Sweeter than honey

28 January 2017

Why is it that when it comes to drinking nectar, bees make it sweeter than butterflies or hummingbirds?  It has to do with whether the insect dips a tongue into the nector or sucks the liquid up.

Sweet nectar is naturally thicker and apparently the bees’ dainty approach is the best for harvesting the most viscous of nectars, is also the most efficient according to American mathematicians who published their results in the Proceedings of the National Academy of Sciences of the United States of America.

honey in

It’s a speed thing that bees have developed over the 150 million years that they have been harvesting nectar and making honey.

According to Dr. Wonjung Kim, the lead author of the report, “Nectar feeders, such as birds, bats, and insects, must eat rapidly due to the threat of predation during feeding.  Although the sweetest nectar provides the most calories, it is also viscous and difficult to transport.”

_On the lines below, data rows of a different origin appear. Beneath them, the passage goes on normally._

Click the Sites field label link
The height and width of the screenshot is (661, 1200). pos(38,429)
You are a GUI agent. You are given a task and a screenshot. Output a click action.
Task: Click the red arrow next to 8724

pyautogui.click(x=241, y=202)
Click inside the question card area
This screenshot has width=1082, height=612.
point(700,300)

The mathematical model developed by the authors described both the dipping and sucking behaviors of nectar feeders and compared the two.  Findings suggest suction feeders optimally feed at nectar which is 30-40% sugar while dip feeders prefer a mixture from 20-30% even higher in sugar content than sucking feeders.

This helps us describe why honeybees typically pollinate the sweetest flowers and in so doing describes the patterns of why certain plants are arranged across various ecosystems over millennia and may have encouraged different species of plants by their behavior.

One question remains.  Which was first?  The nectar or the bee?